Janus and swish

Hi,
I’m trying to use Janus in liftcover, a pack for machine learning, and make it run under swish in https://cplint.eu. However, after the first successful run of a predicate that uses Janus, the second call gives a segmentation violation. How can I start a different Python engine for each run of the predicate?

Fabrizio

As is, not. Shutdown of the Python engine is done with Prolog shutdown. It is incomplete in the sense that several global (caching) data structures are not reset. That could, at least in theory, all be fixed such that we could add a py_shutdown/0, after which one could (lazily) create a new Python engine. This would not be thread-safe and thus not usable with SWISH.

Another option would be to allow for explicit creation and destruction of Python engines. The Python C API doesn’t pass an engine (interpreter) argument though, so I assume there can be only one Python interpreter in a process.

If there is no way to reuse the existing Python interpreter for the second run, I fear that doing the Python work in a new process is the only option.

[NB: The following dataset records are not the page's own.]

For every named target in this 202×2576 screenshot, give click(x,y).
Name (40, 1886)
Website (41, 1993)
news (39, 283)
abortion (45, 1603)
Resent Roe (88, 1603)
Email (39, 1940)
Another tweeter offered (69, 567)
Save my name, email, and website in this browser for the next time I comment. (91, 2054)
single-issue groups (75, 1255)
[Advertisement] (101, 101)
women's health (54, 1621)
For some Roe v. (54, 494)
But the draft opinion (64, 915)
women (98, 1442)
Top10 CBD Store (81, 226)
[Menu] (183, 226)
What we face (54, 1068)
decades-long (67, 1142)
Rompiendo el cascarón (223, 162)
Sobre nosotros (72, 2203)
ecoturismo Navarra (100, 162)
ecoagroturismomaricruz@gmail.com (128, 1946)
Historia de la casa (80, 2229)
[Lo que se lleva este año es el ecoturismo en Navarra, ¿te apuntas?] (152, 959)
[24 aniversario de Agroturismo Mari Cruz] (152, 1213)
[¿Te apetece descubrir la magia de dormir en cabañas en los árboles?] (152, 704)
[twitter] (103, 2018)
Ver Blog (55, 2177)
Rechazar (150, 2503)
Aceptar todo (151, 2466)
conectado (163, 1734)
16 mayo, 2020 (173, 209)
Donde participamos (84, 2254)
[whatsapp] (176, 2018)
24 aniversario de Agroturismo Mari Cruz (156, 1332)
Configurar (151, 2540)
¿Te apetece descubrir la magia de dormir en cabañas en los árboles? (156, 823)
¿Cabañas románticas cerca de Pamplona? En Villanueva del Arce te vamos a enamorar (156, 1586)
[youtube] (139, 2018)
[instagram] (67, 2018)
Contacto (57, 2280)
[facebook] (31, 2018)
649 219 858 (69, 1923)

Or, is the crash in the second run due to a bug in Janus? Janus for SWI-Prolog does support multiple Prolog and Python threads. This is not thoroughly tested though. Can you produce crash info using gdb from a Prolog+Python compiled in debug mode?

My code was using global variables, I thought that was the problem and I removed them but the problem didn’t go.
I would be happy to produce crash info but I need a few instructions: I know how to compile switch with debug, I don’t know how to compile python with debug and I’m not sure how to obtain crash info using gdb.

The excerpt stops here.